Analystenerwartungen
Konkrete EPS- und Umsatzkonsensschätzungen für das aktuelle Berichtsjahr lagen zum Redaktionsschluss nicht öffentlich aggregiert vor. Das ist bei Prosus strukturell bedingt: Das Unternehmen berichtet nach IFRS, und die Gewinnzahlen werden stark durch nicht-realisierte Bewertungsänderungen der Tencent-Beteiligung verzerrt. Relevanter ist der sogenannte Trading Profit der operativen Segmente. Im Geschäftsjahr 2024/25 hatte Prosus erstmals einen positiven freien Cashflow auf Konzernebene ausgewiesen — ein Fortschritt, den das Management als Wendemarke kommuniziert hatte. Ob dieser Trend anhält, ist die eigentliche Frage für den 29. Juni.

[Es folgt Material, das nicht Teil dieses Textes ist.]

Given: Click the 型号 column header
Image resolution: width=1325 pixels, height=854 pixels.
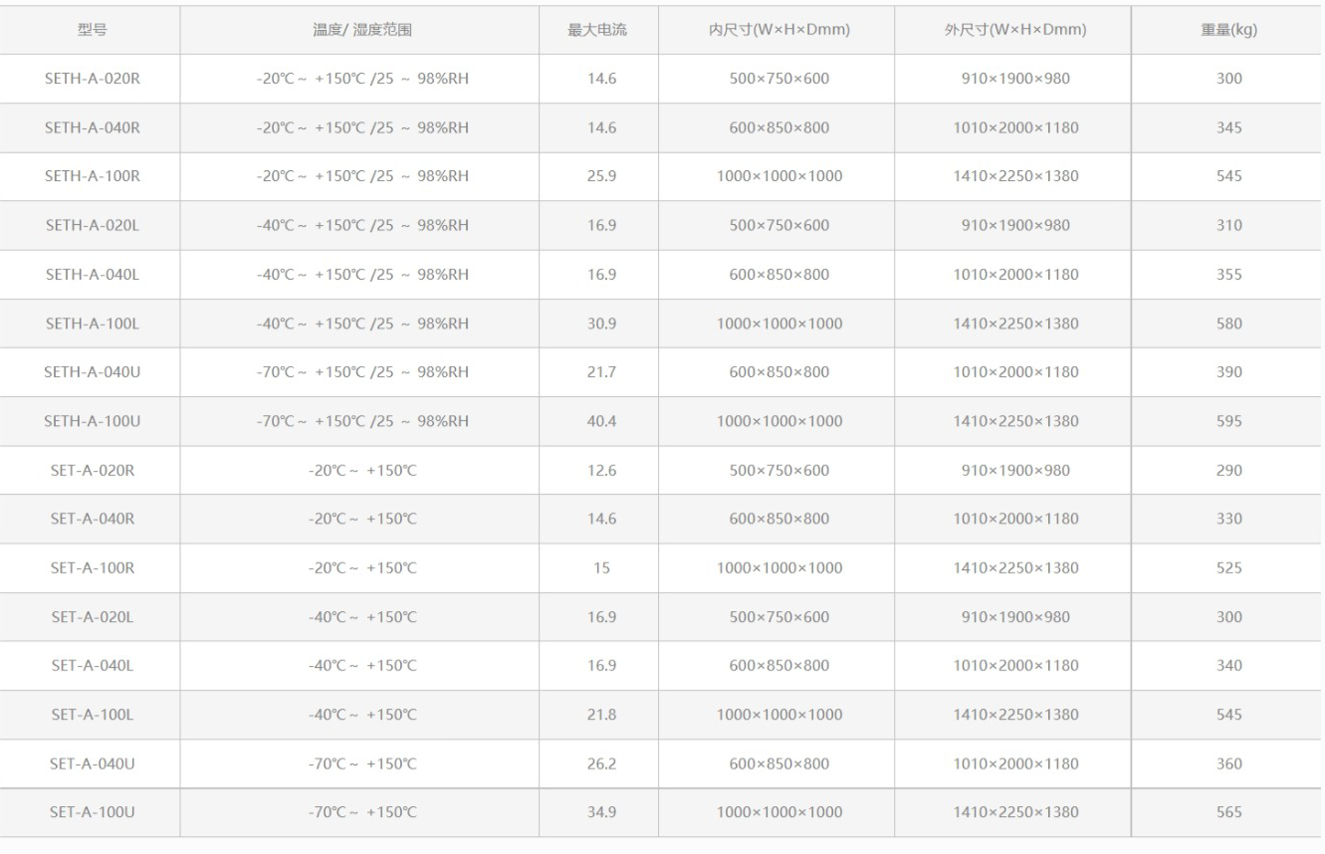Looking at the screenshot, I should coord(92,30).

Food Delivery ist nach dem Verkauf der iFood-Anteile und dem schrittweisen Rückzug aus Delivery Hero kleiner geworden. Das Segment EdTech litt zuletzt unter Margendruck. Payments und Fintech, vor allem über die südafrikanische PayU, gelten als das organisch interessanteste Wachstumsfeld, kämpfen aber mit regulatorischen Hürden in Indien.
Bewertungskontext
Prosus handelt traditionell mit einem erheblichen Abschlag auf seinen Net Asset Value. Dieser Rabatt lag in den vergangenen Jahren zwischen 30 und 50 Prozent — je nach Tencent-Kurs und Stimmung gegenüber China-Tech. Das Rückkaufprogramm, das Prosus und Naspers seit 2022 betreiben, hat den Abschlag etwas verringert, aber nicht beseitigt. Die Marktkapitalisierung von Prosus bewegt sich im Bereich von 70 bis 80 Milliarden Euro, während der reine Tencent-Anteil rechnerisch mehr wert ist als das gesamte Unternehmen an der Börse. Ein klassisches Holdingdiskont-Problem, das sich durch operative Quartalszahlen allein nicht löst.

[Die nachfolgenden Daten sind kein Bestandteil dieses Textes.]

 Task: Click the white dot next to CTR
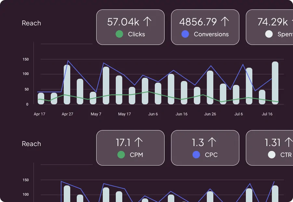point(272,155)
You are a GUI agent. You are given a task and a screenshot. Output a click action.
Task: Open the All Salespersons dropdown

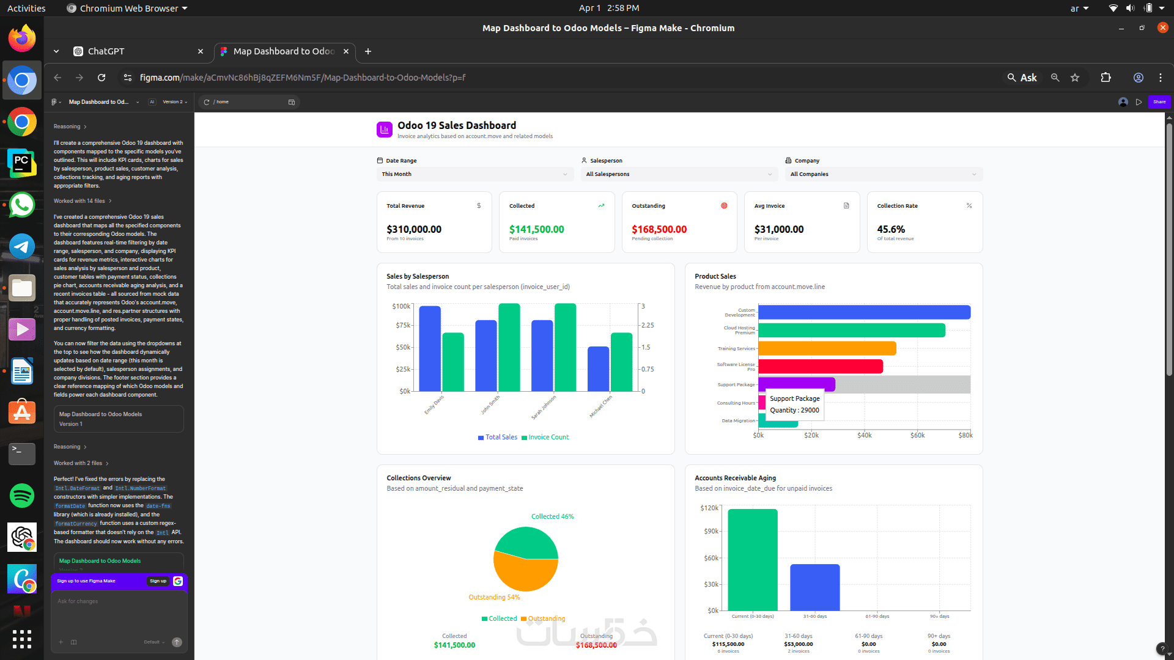pos(679,174)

Was Anleger beachten sollten
Drei Punkte verdienen besondere Aufmerksamkeit. Erstens: der Tencent-Kurs. Jede Bewegung dort dominiert die NAV-Rechnung und überlagert operative Fortschritte. Zweitens: der Fortschritt beim Rückkaufprogramm. Prosus hat angekündigt, Aktien zurückzukaufen, solange der Abschlag auf den NAV besteht — das Tempo entscheidet mit über die Kursrichtung. Drittens: die operative Profitabilität außerhalb von Tencent. Wenn das Management zeigt, dass die Segmente zusammen nachhaltig Cashflow generieren, ändert sich die Investment-These. Bisher ist das mehr Versprechen als Realität. Risiken liegen in einer Abschwächung bei Tencent, in regulatorischen Eingriffen in China sowie in der anhaltenden Schwäche einzelner Portfoliounternehmen.